● Assignment: Take each line of the material that includes "This" and copy it.

● Extracted material:
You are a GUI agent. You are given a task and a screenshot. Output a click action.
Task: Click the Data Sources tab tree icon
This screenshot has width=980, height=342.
...
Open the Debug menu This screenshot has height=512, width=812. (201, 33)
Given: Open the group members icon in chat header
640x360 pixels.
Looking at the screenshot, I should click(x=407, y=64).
--
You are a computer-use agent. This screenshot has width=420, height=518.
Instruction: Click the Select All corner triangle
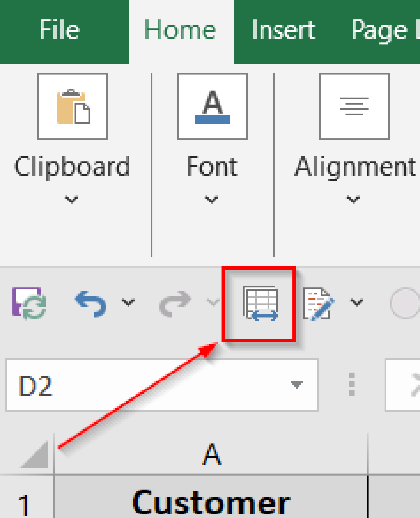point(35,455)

● Written reply:
This screenshot has width=980, height=342.
Open the Debug menu This screenshot has height=512, width=812. (201, 33)
You are a computer-use agent. This screenshot has width=420, height=518.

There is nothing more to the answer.